К сожалению, у этой доктрины было слишком много допущений, от реализации которых зависело ее адекватное понимание и применение. Во-первых, производственное искусство как способ строительства социальной жизни художественными средствами могло существовать только в условиях действительно демократического государства, последовательно осуществляющего проект социалистических преобразований в обществе. Подобно тому, как футуризм мог существовать только в революционное время радикальной ломки всех сторон социальной жизни.

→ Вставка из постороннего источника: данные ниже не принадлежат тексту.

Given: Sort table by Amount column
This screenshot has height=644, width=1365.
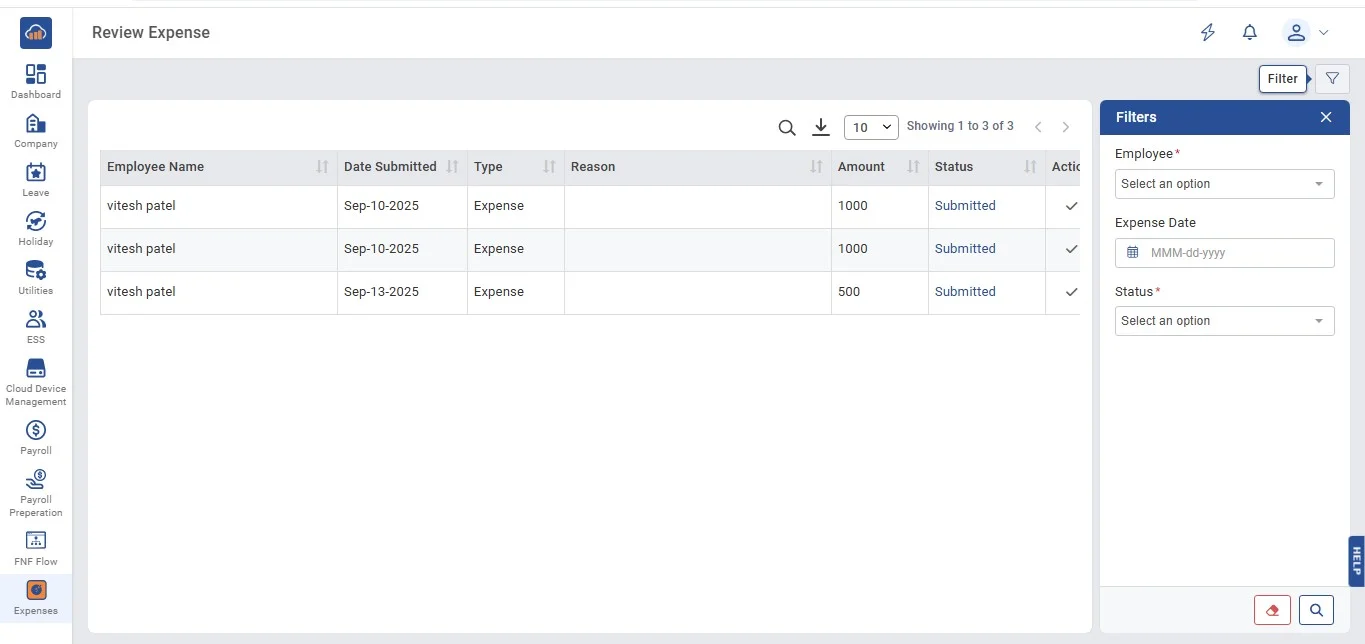Looking at the screenshot, I should [x=912, y=167].
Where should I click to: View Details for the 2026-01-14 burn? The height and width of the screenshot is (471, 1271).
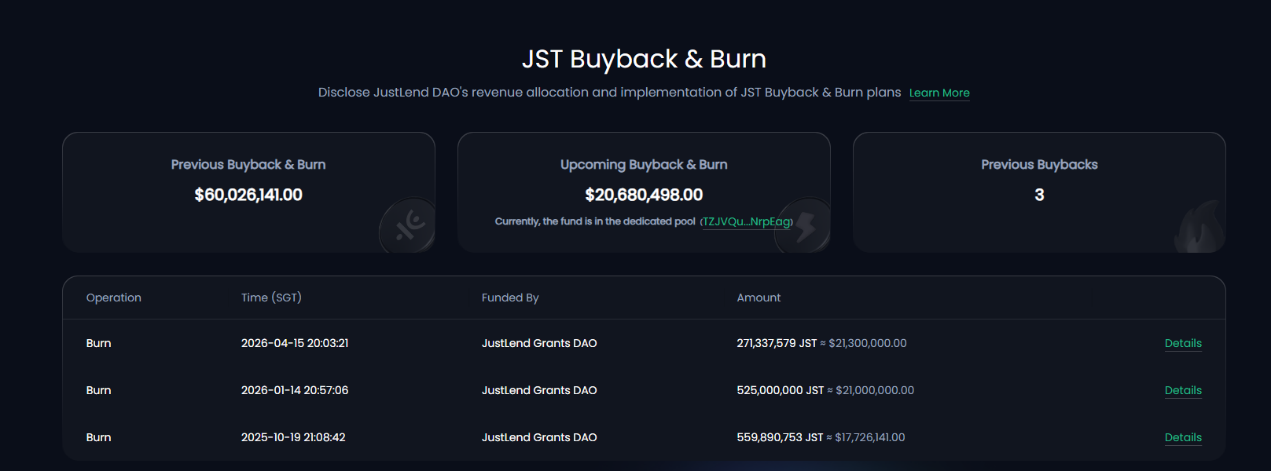tap(1183, 390)
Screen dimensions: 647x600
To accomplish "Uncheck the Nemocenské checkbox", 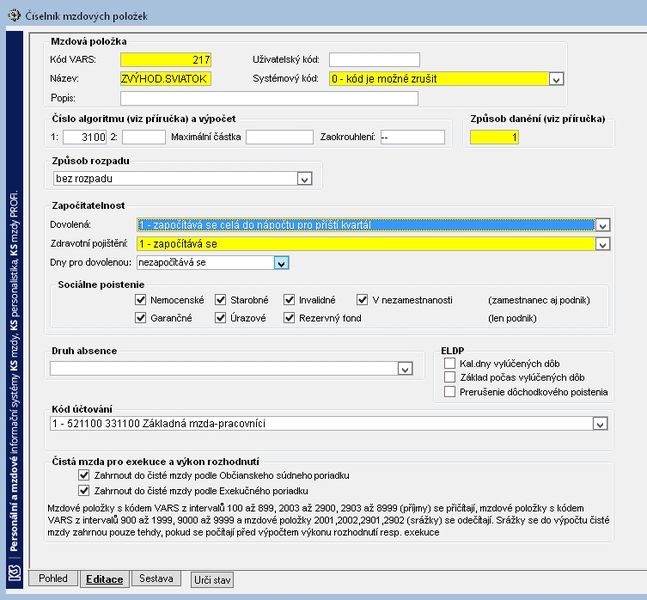I will coord(141,300).

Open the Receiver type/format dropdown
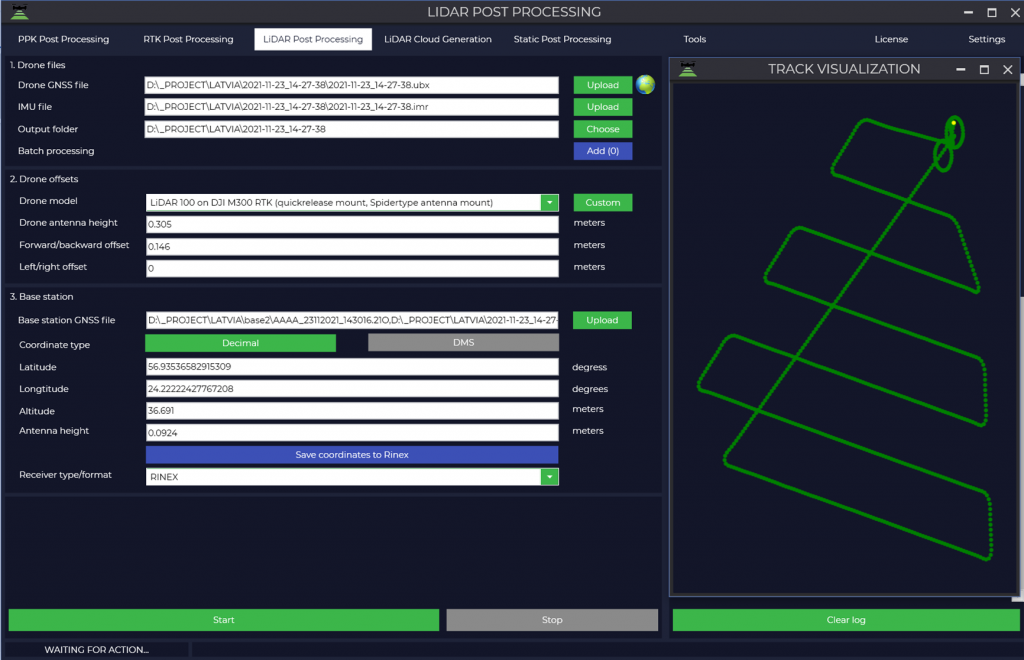pos(549,477)
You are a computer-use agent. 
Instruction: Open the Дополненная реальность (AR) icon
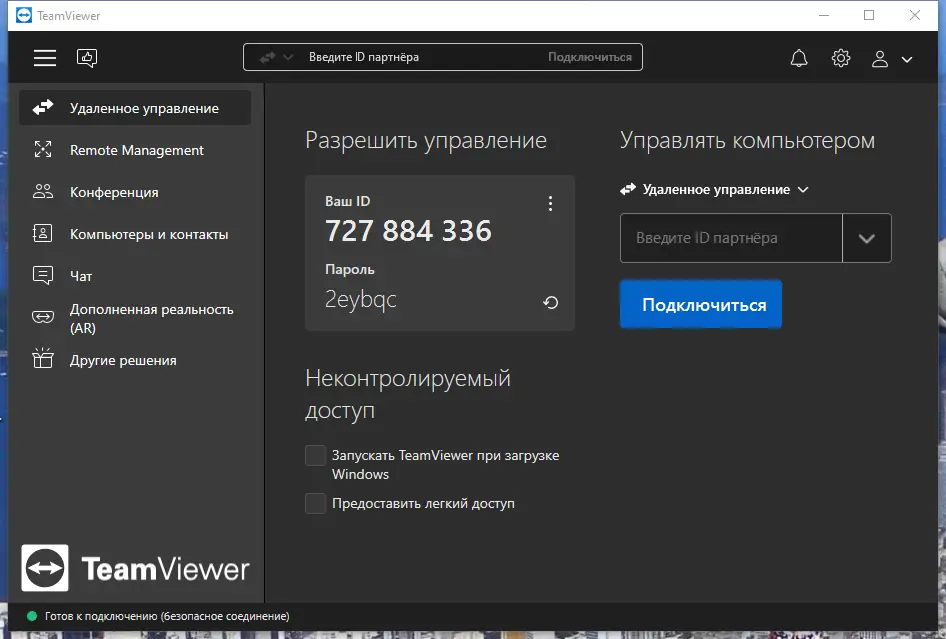(42, 317)
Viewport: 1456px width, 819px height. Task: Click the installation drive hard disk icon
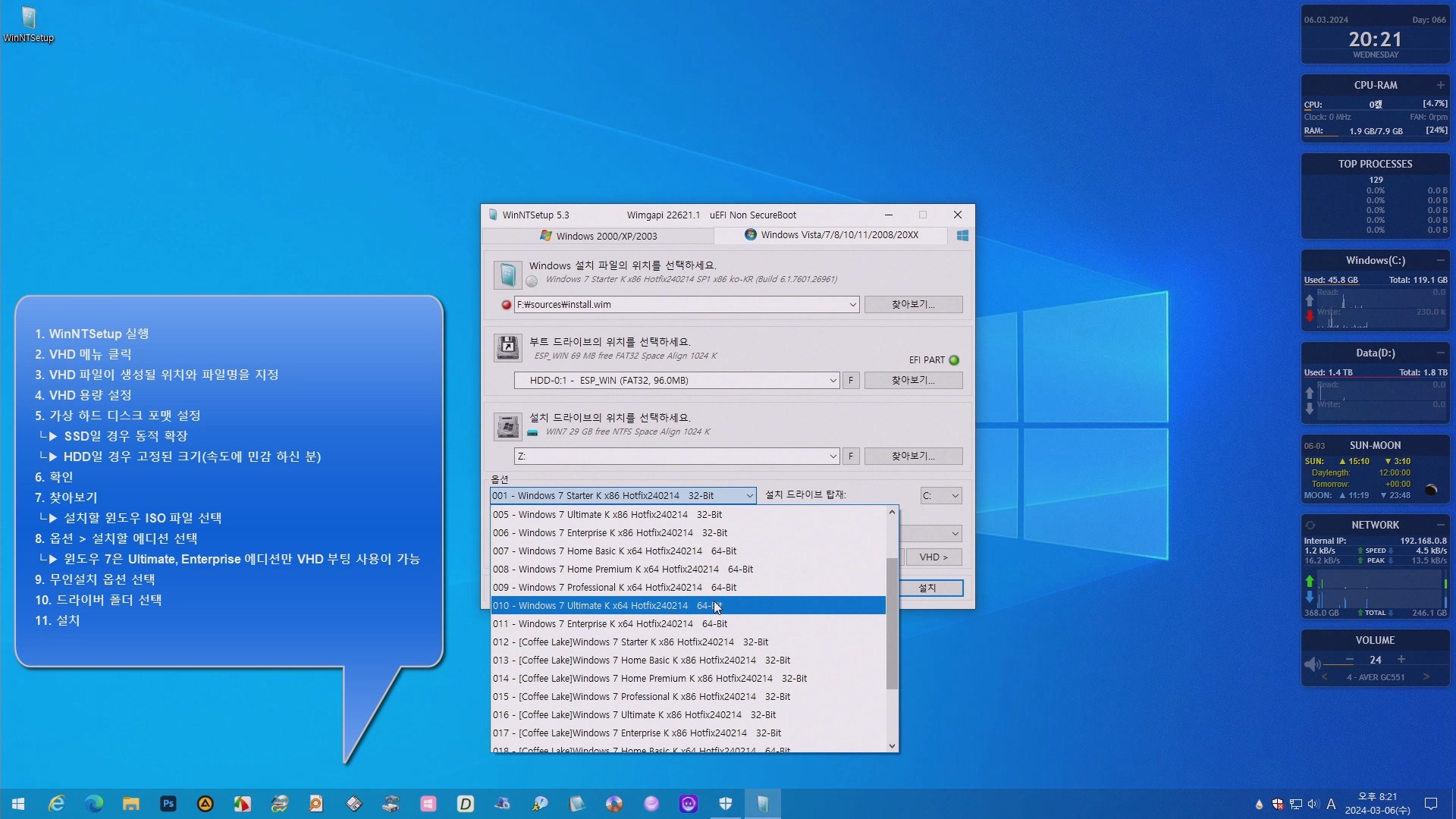tap(507, 426)
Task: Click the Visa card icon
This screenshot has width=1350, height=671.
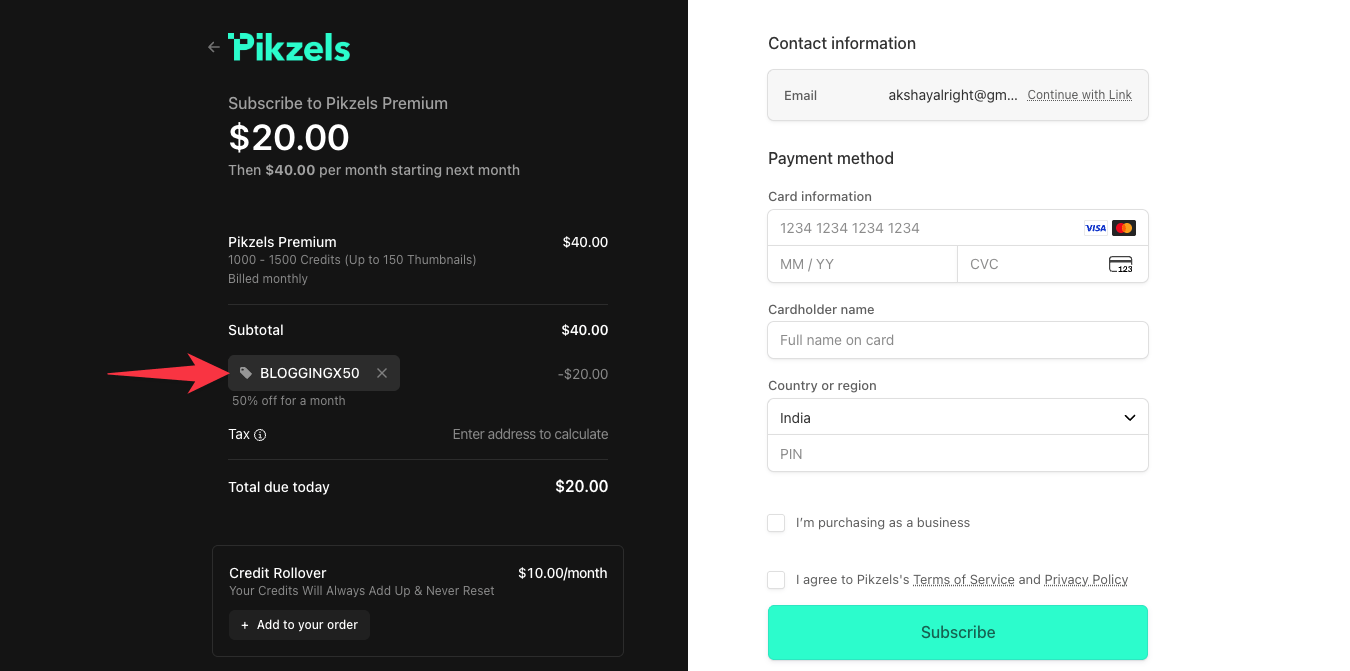Action: tap(1095, 227)
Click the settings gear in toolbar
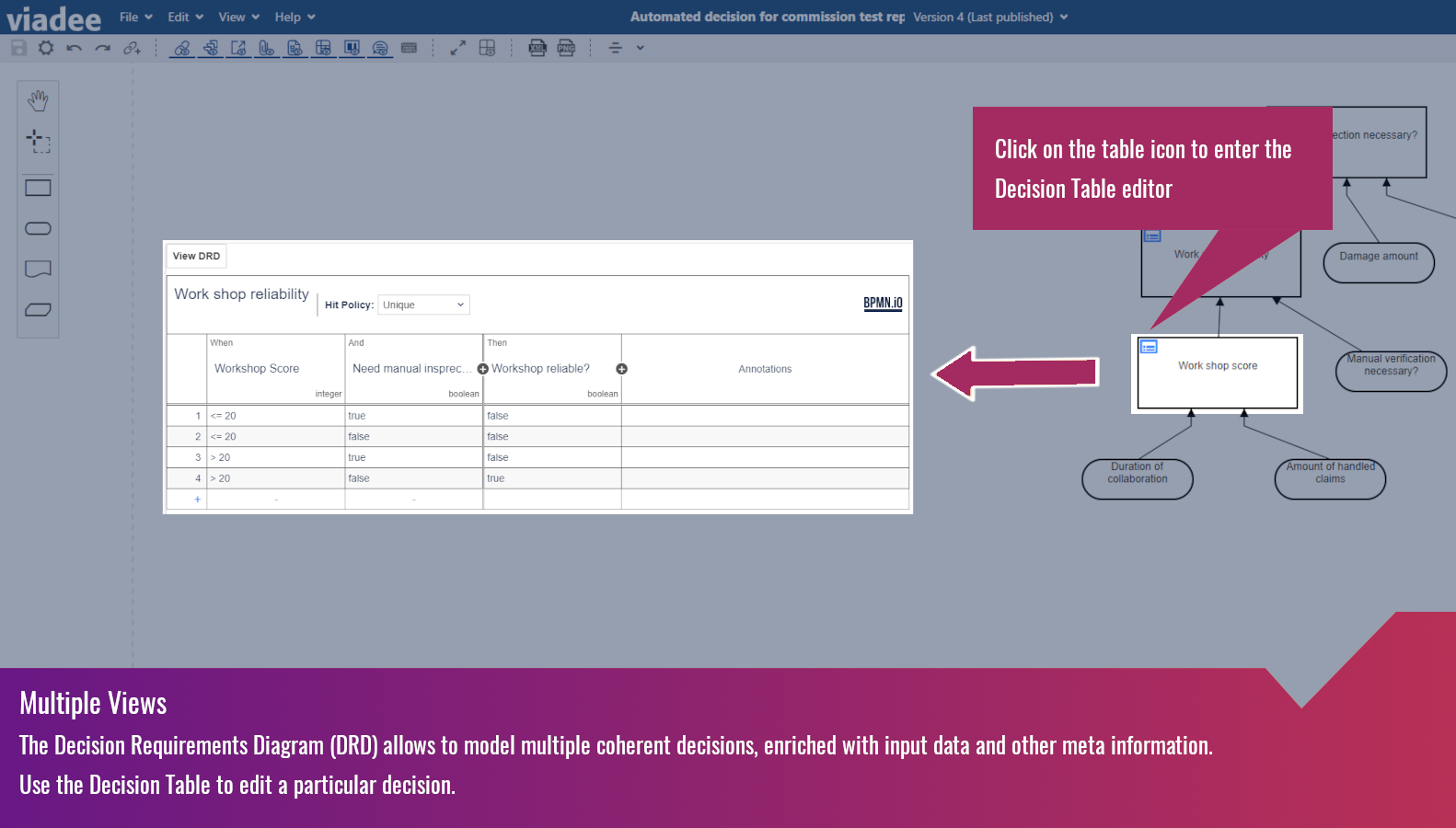 click(x=46, y=48)
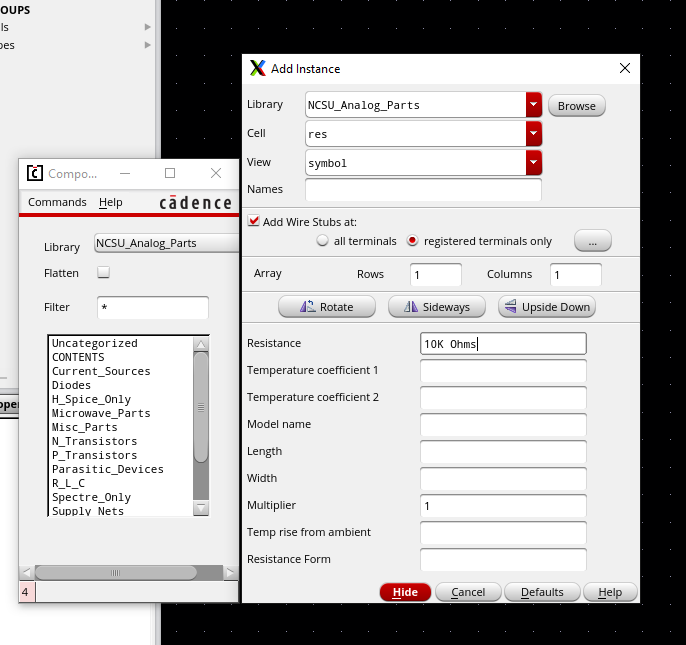The image size is (686, 645).
Task: Click the ellipsis wire stub options button
Action: [592, 241]
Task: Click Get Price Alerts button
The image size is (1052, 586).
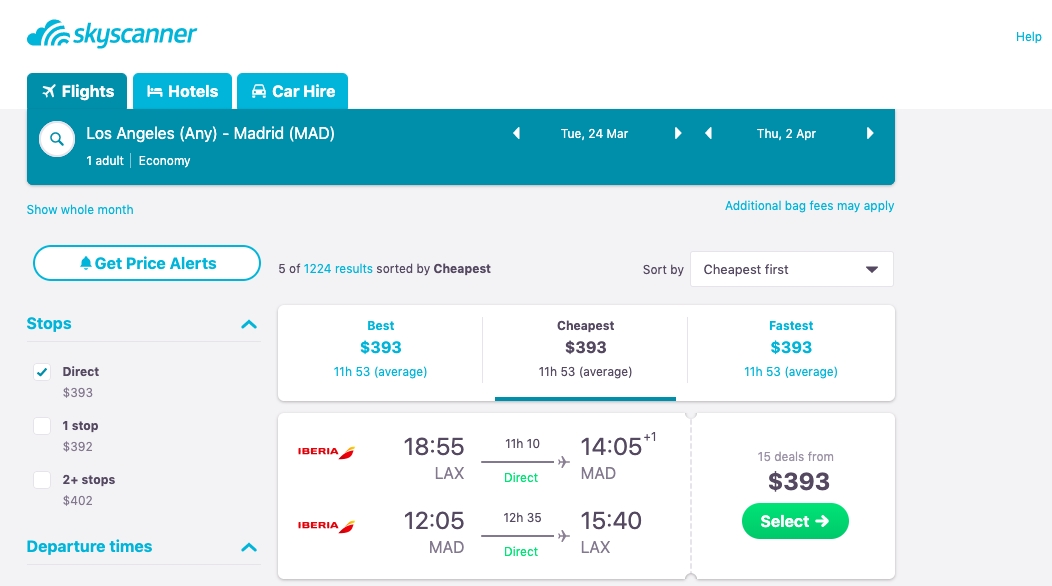Action: pos(147,263)
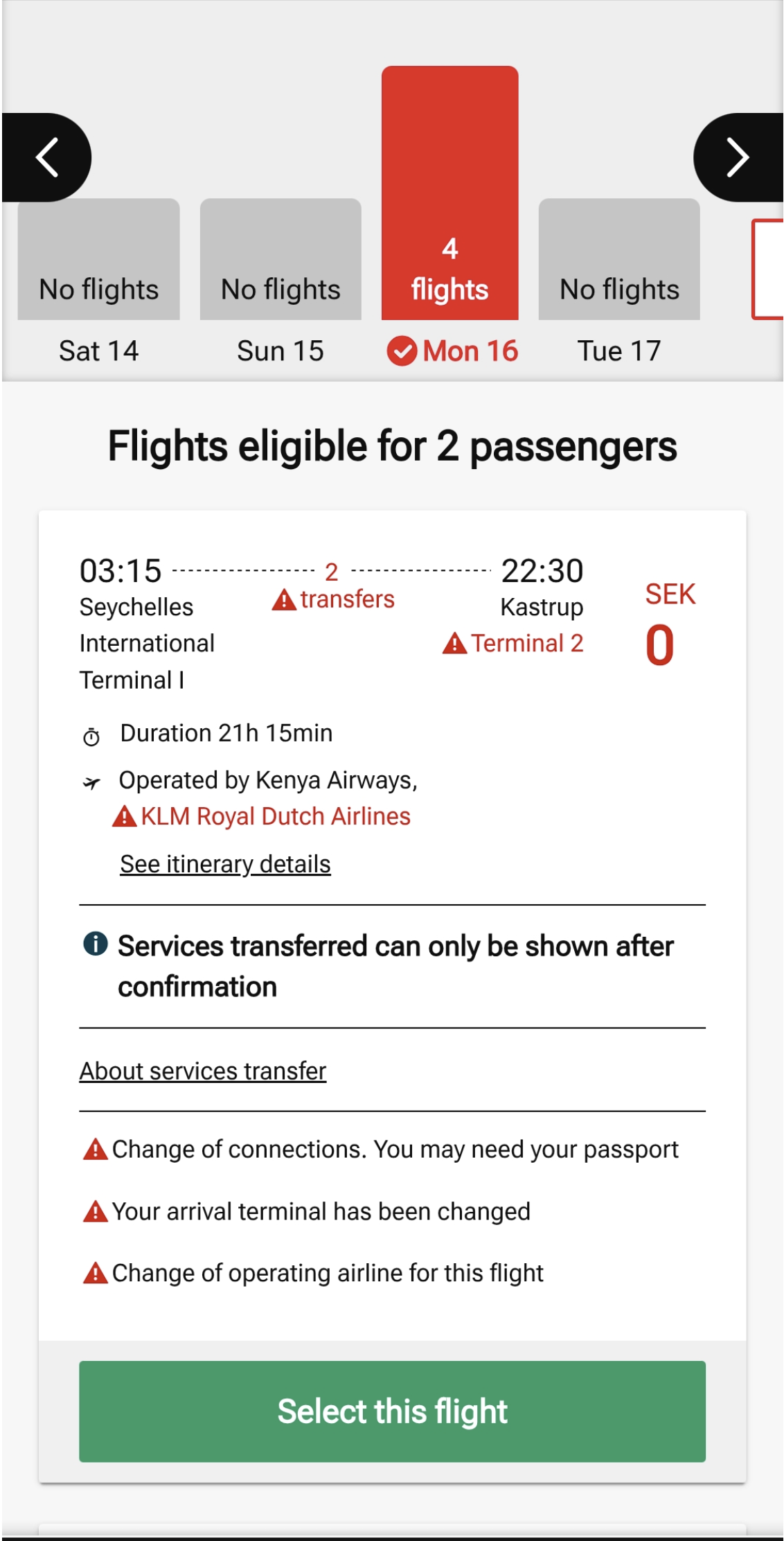The width and height of the screenshot is (784, 1541).
Task: Pick the Tue 17 date tab
Action: (619, 351)
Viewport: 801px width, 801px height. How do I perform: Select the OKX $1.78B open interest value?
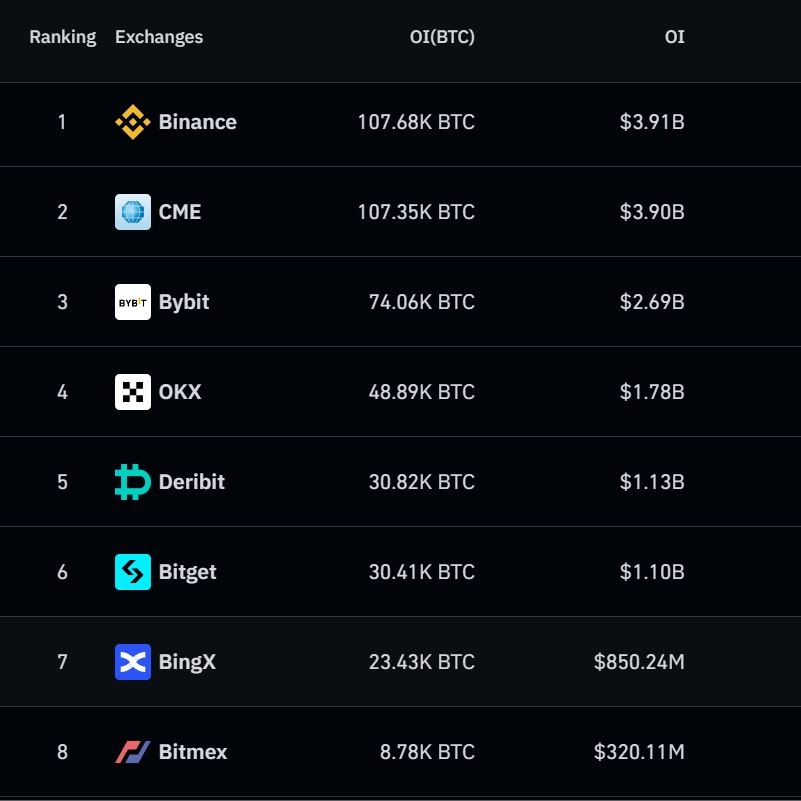coord(652,392)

Во-вторых, провозглашенный производственниками тезис утилитарности был релевантен (и то отчасти) только пластическим пространственным искусствам – архитектуре, живописи и т. д., но не литературе, в которой он мог выражаться исключительно в опосредованной языком форме и иметь агитационный характер. Хотя сама эта агитационность не противоречила воспринятой «ЛЕФами» у раннего Пролеткульта стратегии демократизации искусства и к идеологии не сводилась. Столь смущающая прогрессивную общественность левая пропаганда означала здесь непрерывное взаимодействие и обмен материала и формы искусства, практического и поэтического языков. С точки зрения формы характерная для литературы факта тенденциозность была не менее плодотворным приемом, чем мнимая беспристрастность чистой лирики или созерцательного искусства. Сама материя новой социальной жизни в своих имманентных формах предоставляла художнику широчайший выбор мотиваций и приемов. По сути дела, речь шла о самоорганизации социальной материи во взаимном движении борющихся за свободу трудящихся и двигающихся к общественному производству художников.
Для самого искусства переход на фабрику был важным шагом, приближением к изначальной природе художественного творчества в обществе – производству очеловеченных вещей, специфическому оформлению материала природы. Тем более что творчество здесь совпадало с трудом, а искусство с производством. В этом своем качестве искусство вплотную приближалось к массам, превращаясь в «живописное оформление быта», но не теряло при этом ни своих эстетических кондиций, ни критической функции.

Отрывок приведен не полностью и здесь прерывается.